Challenge to Univ. of Central Florida’s “Bias-Related Incidents” Policy Can Go Forward

Learn more from the Eleventh Circuit’s decision today Speech First, Inc. v. Cartwright It was written by Judge Kevin Newsom with Judge Stanley Marcus as Judge and District Judge Richard Story. I find it quite correct.

The bias-related-incidents policy creates a mechanism by which a UCF student can be anonymously accused of an act of “hate or bias”—i.e., an “offensive” act, even if “legal” and “unintentional,” that is directed toward another based on any of a number characteristics that echo (but do not precisely mirror) those listed in the discriminatory-harassment policy. JKRT monitor[s]”, “track[s]” bias-related incidents, “coordinate[s]University resources” marshals “comprehensive responses[],” and, where necessary, coordinates “interventions” among affected parties….
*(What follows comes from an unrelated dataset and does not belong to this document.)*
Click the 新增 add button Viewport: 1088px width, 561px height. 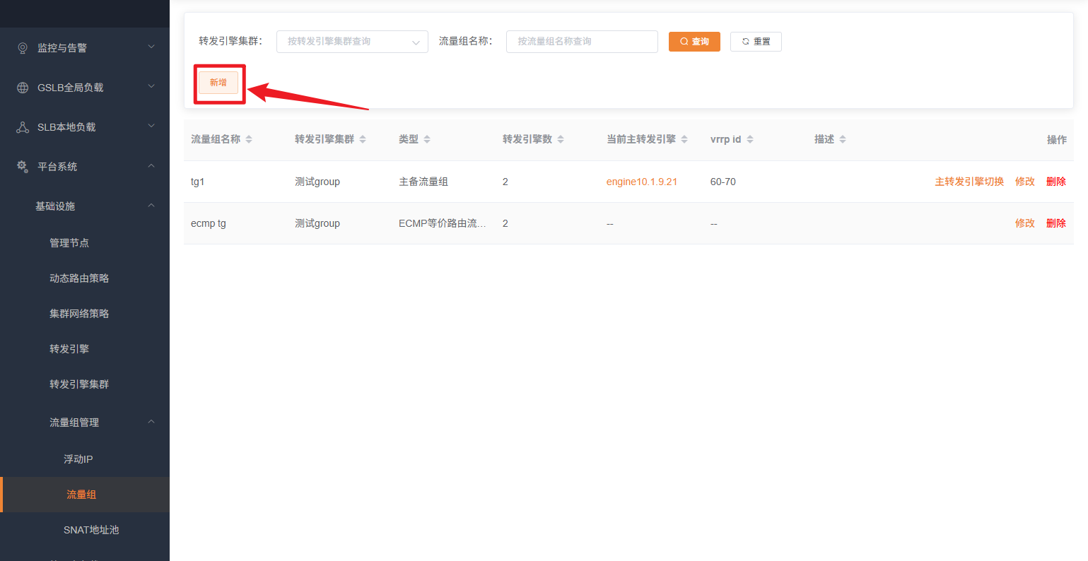(x=218, y=83)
The district court held that Speech First lacked standing to challenge the bias-related-incidents policy because, the court said, the JKRT couldn’t punish students itself but, rather, could only refer them to other university actors for discipline. Our opinion is that the court focused solely on JKRT’s authority to punish. The reason, already explained, is that a government actor can objectively chill speech—through its implementation of a policy—even without formally sanctioning it. Although punishment may be relevant in the objective chill analysis and could prove sufficient to cause the chilling effect, an analogous precedent shows that it is not determinative and not always required.

This is the seminal case Bantam Books, Inc. v. Sullivan  (1963). The Supreme Court addressed the legality of some actions taken by the Rhode Island Commission to Encourage Morality In Youth. Its charge was to educate the public about any book, image, pamphlet or printed paper containing indecent, obscene or immoral language or clearly tending to corruption among the youth. It was the practice of the commission to inform a bookeller that some books and magazines he had distributed had been subject to review by it, which had been rejected by most members.[ him]Advance[]For his “cooperation”, to “remind[ him]”of the Commission’s obligation to recommend to Attorney General prosecution for purveyors or obscenity” and inform him[c]The local police received copies of the “objectionable” publications lists.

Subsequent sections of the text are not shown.